How is W shape (3,1) and not (1,3)?

In this second lab of the Week1 it is specified that W shape is (3,1) as i know W shape relies on the number of parameters, in the second layer, a shape is (3,1) so W shape has to be (1,3) … please what do you think ?

Here are the sizes:

Why do you feel W2 should be (1,3)?

1 Like

That is because TensorFlow computes the weights in a row order fashion.
The weights for Layer2 are arranged as

W_2 = \begin{bmatrix} w_1^{[2]} \\ w_2^{[2]} \\ w_3^{[2]} \end{bmatrix}

So this results in W2.shape = (3,1)
For more info check the : Coffee Roasting with numpy implementation notebook

1 Like

Hello TMosh,
Thanks for your answer, so as you highlighted, W shape relies on number of features, well the number of feature from the activation layer 1 is 1 and the number of units is 1 so why it s not (1,1) ? I still dont get it … how come there are three features ?

Hello Indra Neel,
Thank you for your answer, the way you put it together its more obvious for W to be of shape (3,1) i guess because the activation resulting from layer 1 has three rows. But as W is dependent to number of features, and as activation from layer 1 has only one feature, how come then W is three ? I hope my question is clear … thanks for advance

The shape of W must match the number of features in X.

1 Like

I understand the W shape which is (2,3) in the first layer, but i cant get why its (3,1) for the second layer. Can you please help me ?
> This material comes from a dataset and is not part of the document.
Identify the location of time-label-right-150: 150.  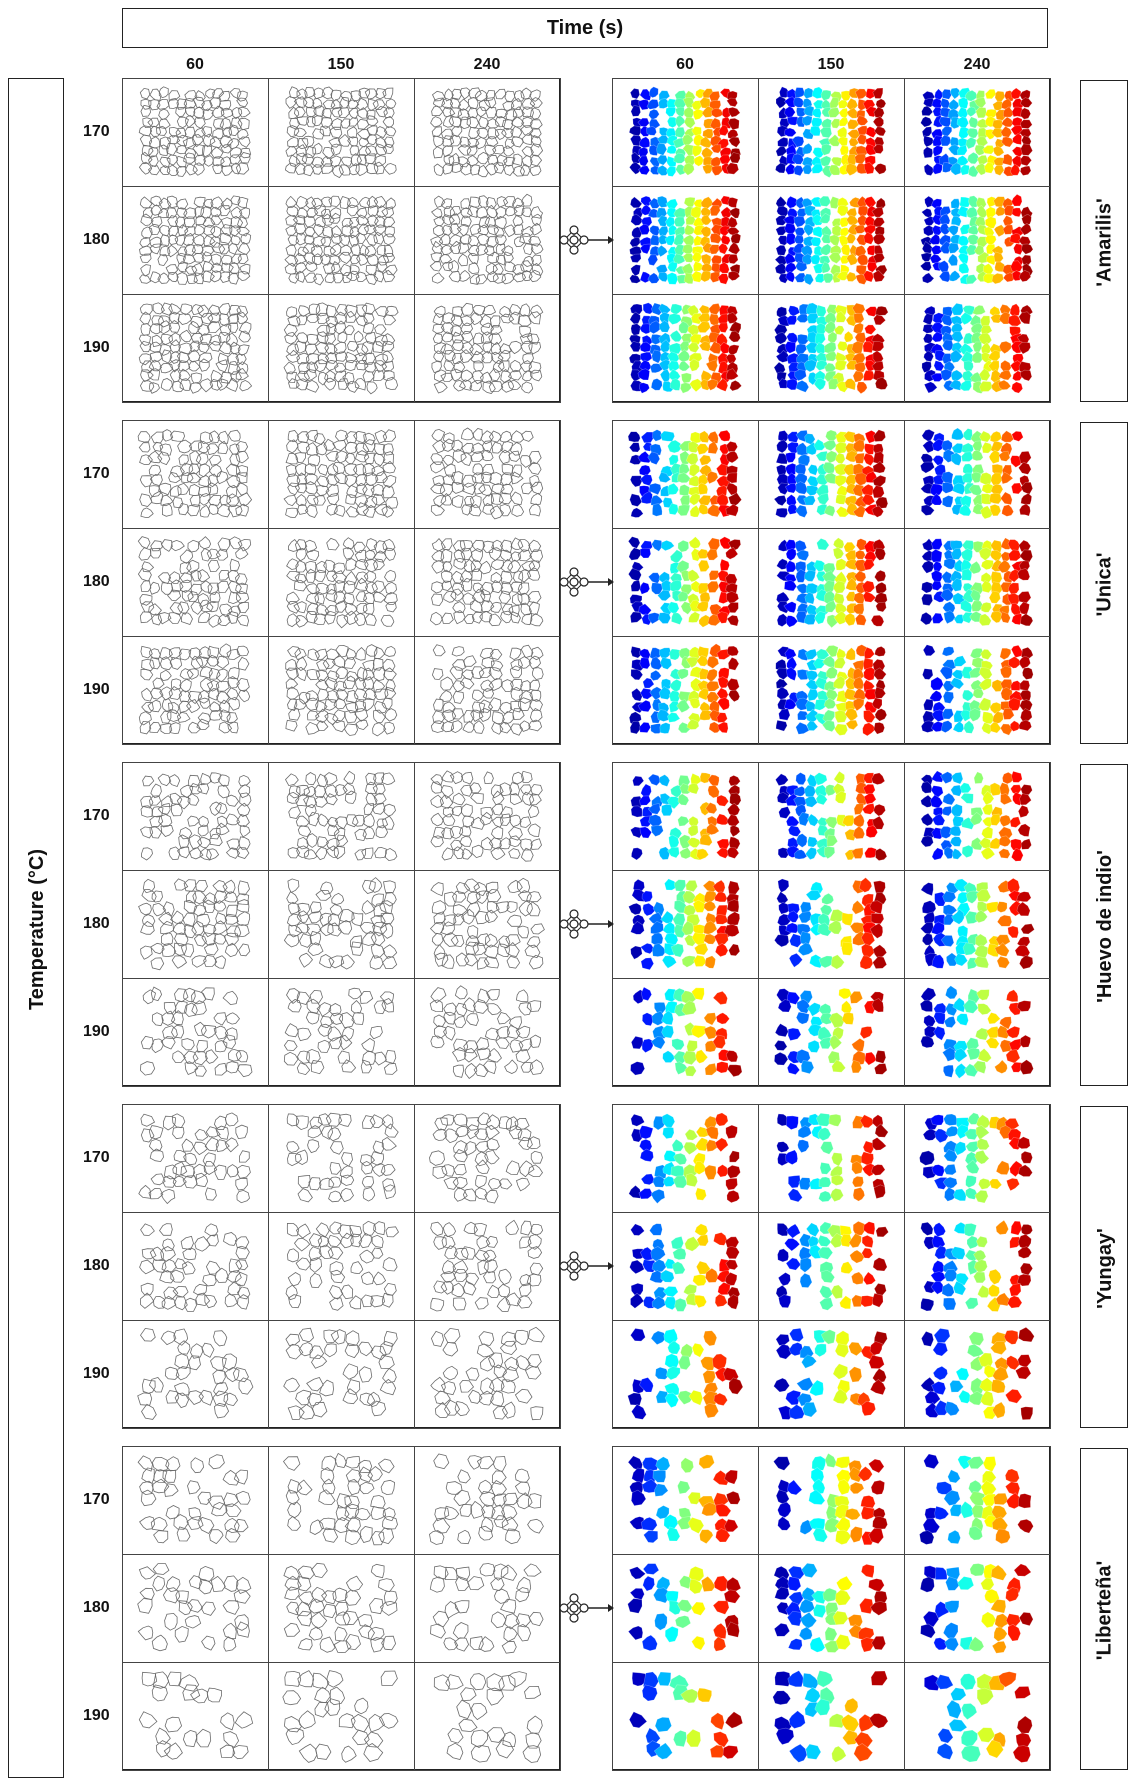
(831, 64).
The shape of W2 is based on the number of outputs and the number of hidden layer units.
This is because it is what connects the hidden layer to the output layer.

1 Like

Hello Mr TMosh,

I apologise for my late reply, based on what is given in the course, W shape is based on the number of features ( which is in this case 1, please correct me if I am wrong, and the number of units, which is 1 so we re good on that.

So W being (3,1) I get why it is 1(one unit), but I don’t get the 3(are there really 3 features ? )

The number of features depends on the dataset. There are multiple data sets used. They have different sizes.